Bacterium Meets Photocathode
Headlines promote a breakthrough in “artificial photosynthesis.” It’s exciting technology, but–artificial? So what are those bacteria doing twined around the photocathodes?
The Berkeley scientists’ article in Nano Letters is titled “Nanowire–Bacteria Hybrids for Unassisted Solar Carbon Dioxide Fixation to Value-Added Chemicals.” What they seem to have made is:
(1) A silicon-nanowire array (the “photoanode”) splits water (H2O) like chlorophyll does in photosynthesis. The light-absorbing reaction removes an electron. What you get is H+ and O2 (O2 being the good clean oxygen we breathe). Where the other H goes is not clear; presumably it also gives up an electron, without toxic oxidizing radicals, which real photosynthesis produces.

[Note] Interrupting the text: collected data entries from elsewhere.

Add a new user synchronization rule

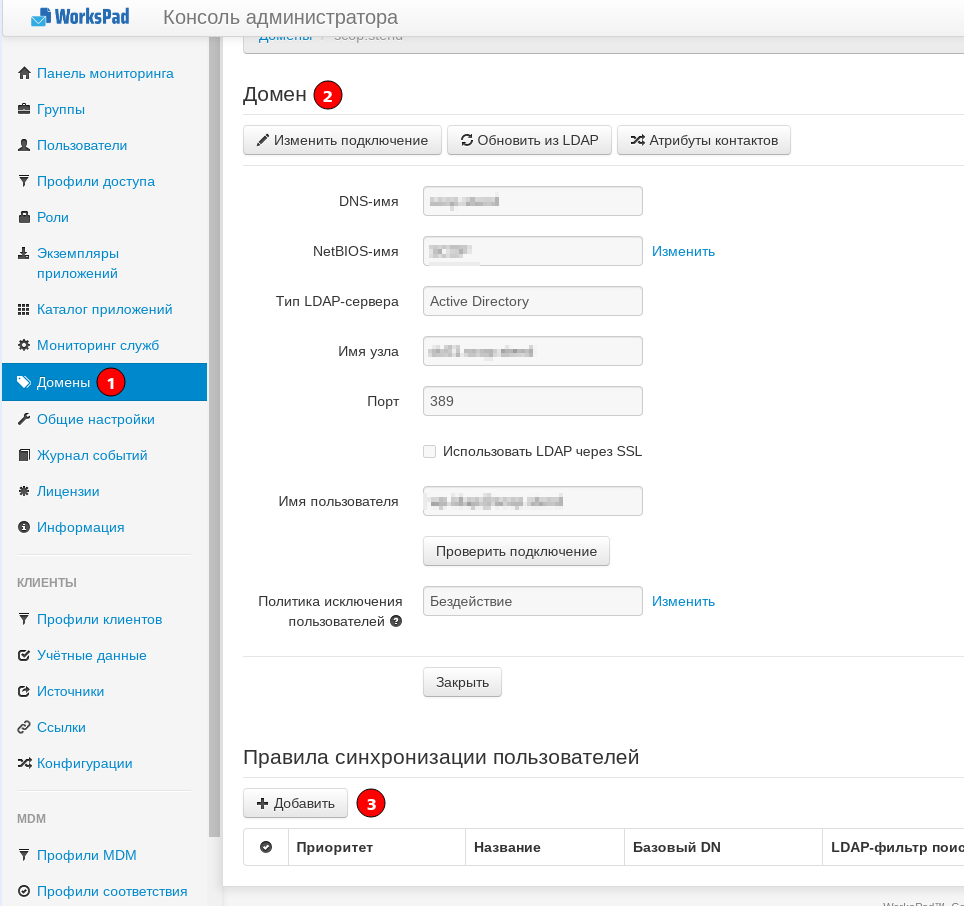[295, 803]
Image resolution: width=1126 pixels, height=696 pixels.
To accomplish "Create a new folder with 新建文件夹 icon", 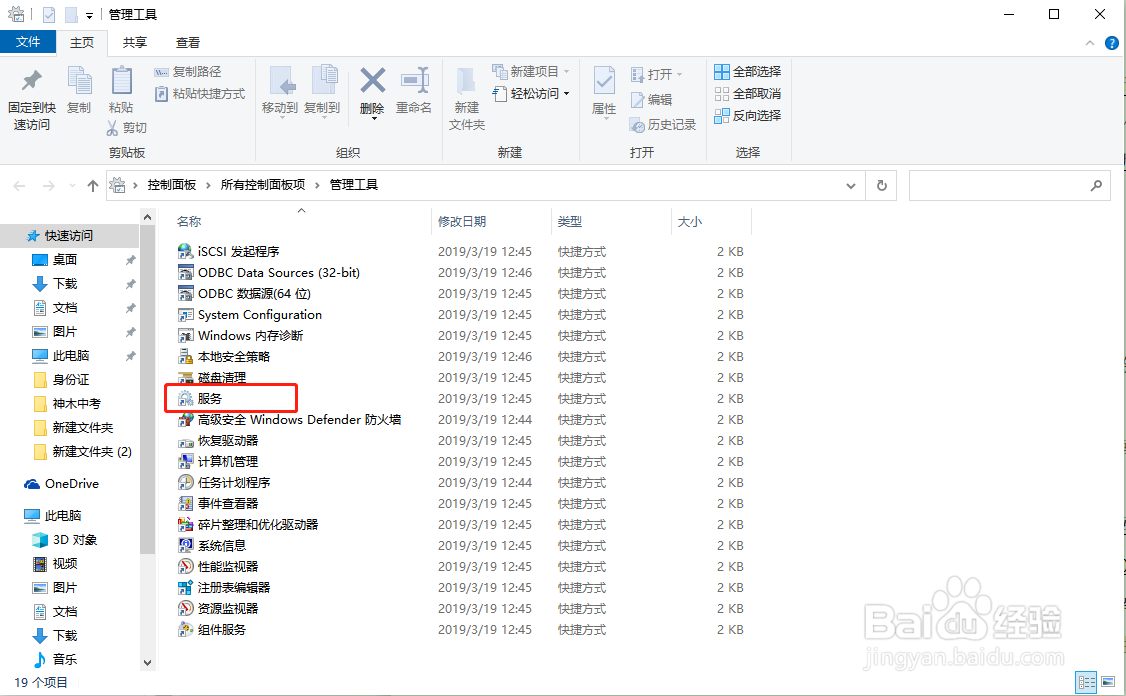I will point(465,97).
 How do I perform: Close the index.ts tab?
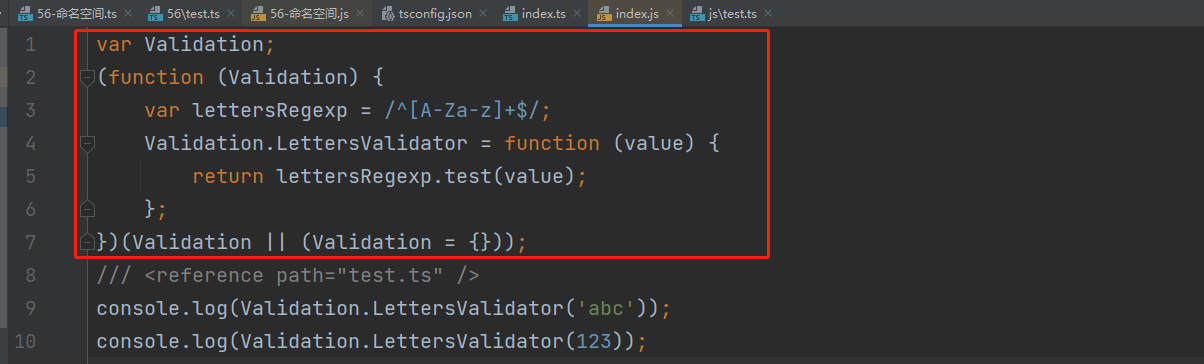pos(576,14)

(2) The electrons travel down the nanowires to a source of CO2, in the presence of photocathode wires. But here’s where we need the bacteria, Sporomusa ovata. The bacteria use an ancient evolved pathway of metabolism to reduce (add electrons to) the CO2, making acetic acid, CH3CO2H. Notice a lot of extra steps in there.
The use of Sporomusa ovata in a fuel cell was actually shown a few years ago by Derek Lovley’s lab, which has a long history of pioneering work in bacterial electricity. Lovley’s students used an electrical current to make Sporomusa bacteria reduce CO2 to acetate, a building block for various industrial products.
Here are Lovley’s electrode biofilms of Sporomusa. The implication is that hybrid nanoelectrode-bacterial fixation of carbon could directly make fuels and plastics, without the usual production of biomass (sugar polymers etc.) and thus without all the carbon waste along way.